Flummoxed by film

WHEN Gordon McRae’s seven-year-old grandson came for a visit he started rummaging around Gordon’s DVD collection. When the little chap’s mum asked what he was looking for, he said: “The Everlasting Book.”

After another search, she asked if perhaps he meant that classic 80s kiddy flick… The Neverending Story.

He did.

(Though, quite frankly, the Diary would love to sit down with a hotdog and bucket of popcorn to watch The Everlasting Book… that’s got blockbuster written all over it.)

Men on manoeuvres

WE are told by a reader that a former director of a House of Fraser store had the habit of rearranging the layout of the departments.

One employee, when asked by a customer where the Men’s department was, is reported to have answered: “I don’t know, madam. But if you just wait at the escalator, you’ll see its going past.”

Fresh… not frisky

FOLLOWING on from a heated Diary discussion about why there is no Straight Wurly, only the curly kind, Bill Lindsay gets in touch to inform us of a writing exercise he gave to his Higher English class, over thirty years ago. The lesson was titled, Supermarket Semantics…

Fresh beef.

Fresh poultry.

Fresh fish.

Just how fresh is dead?

Bonkers about books

THOUGHT for the day from Stan Crowcroft: “Reading is just staring at a dead piece of wood for hours and hallucinating.”

Fantasy friction

WE recently mentioned that Glasgow crime scribe Douglas Skelton is thinking about composing a story about a grubby detective who visits Middle Earth. The tale would be called Gollumbo.

|---|

[WHAT TO DO]
- A) In the diary column, what did Gordon McRae's grandson call the film The Neverending Story?
- B) Write the next part of the diary column, starting after its last sentence.

|---|

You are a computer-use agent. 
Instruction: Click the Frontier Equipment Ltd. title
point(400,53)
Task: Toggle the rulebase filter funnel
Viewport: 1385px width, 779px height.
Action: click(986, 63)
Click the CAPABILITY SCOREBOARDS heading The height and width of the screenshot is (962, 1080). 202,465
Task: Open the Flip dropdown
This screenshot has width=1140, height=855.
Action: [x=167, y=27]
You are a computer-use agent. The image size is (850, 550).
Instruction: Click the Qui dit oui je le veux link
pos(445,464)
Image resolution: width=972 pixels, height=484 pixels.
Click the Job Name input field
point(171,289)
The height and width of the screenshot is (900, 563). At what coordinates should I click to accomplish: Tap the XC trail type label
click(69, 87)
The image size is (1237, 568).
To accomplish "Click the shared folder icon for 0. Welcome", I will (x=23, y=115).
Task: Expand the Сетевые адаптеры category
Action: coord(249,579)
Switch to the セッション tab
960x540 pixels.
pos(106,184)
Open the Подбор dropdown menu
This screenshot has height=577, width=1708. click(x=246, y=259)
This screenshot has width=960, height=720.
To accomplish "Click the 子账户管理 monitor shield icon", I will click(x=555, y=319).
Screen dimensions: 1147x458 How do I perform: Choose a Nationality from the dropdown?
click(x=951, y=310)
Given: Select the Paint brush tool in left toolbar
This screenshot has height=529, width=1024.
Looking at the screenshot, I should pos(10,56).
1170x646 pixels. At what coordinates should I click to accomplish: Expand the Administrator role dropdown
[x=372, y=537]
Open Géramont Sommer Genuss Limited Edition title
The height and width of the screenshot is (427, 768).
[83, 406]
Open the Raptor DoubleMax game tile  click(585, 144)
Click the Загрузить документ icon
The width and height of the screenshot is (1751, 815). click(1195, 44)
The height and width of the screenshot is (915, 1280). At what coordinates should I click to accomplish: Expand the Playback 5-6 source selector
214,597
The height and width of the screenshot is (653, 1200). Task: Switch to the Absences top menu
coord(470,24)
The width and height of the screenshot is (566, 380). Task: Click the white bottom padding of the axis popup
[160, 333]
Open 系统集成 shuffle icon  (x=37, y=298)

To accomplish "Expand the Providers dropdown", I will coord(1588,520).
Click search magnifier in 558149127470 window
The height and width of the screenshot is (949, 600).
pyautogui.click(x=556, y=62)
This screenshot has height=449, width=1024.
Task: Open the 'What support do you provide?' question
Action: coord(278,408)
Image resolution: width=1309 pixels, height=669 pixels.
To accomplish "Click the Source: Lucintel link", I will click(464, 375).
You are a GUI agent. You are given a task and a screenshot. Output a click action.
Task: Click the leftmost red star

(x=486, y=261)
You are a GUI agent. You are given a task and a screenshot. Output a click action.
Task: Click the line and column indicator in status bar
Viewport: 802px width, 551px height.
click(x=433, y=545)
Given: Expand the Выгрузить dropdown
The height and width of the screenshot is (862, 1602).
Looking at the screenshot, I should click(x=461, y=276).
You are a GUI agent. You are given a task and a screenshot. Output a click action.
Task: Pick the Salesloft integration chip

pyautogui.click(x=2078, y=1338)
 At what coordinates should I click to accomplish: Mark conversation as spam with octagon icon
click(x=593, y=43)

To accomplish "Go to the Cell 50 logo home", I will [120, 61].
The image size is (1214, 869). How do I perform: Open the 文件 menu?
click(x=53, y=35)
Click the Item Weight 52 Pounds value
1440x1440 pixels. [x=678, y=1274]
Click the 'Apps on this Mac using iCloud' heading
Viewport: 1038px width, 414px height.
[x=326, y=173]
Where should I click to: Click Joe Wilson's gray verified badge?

|---|

[ANSWERS BY ITEM]
- A) The Everlasting Book

- B)
Inspired by this concept, Gordon Campbell from Crieff is contemplating another mash-up between the world of fantasy and crime.

He says: “If the late, great Mark McManus's Taggart had turned up in Middle Earth, would he have been able to sneak in the line, 'There's been a Mordor'?”

Going for gold

ENCOURAGING news. Researchers have found evidence that scoffing cheese and cream may ward off heart disease.

Jim Borland from Largs is delighted with this counterintuitive revelation, and says: “I’m now looking forward to researchers discovering that the best way to train for an Olympic gold is sitting on a couch scoffing a family-sized bag of Spicy Doritos. Hand me my medal now.”

Hard to swallow

FEARFUL footy fan John Mulholland is concerned about our nation’s nebulous chance of grabbing glory: “If Scotland fail to qualify for the football World Cup finals in 2022, I will never again mention Qatar… it’ll stick in my throat.”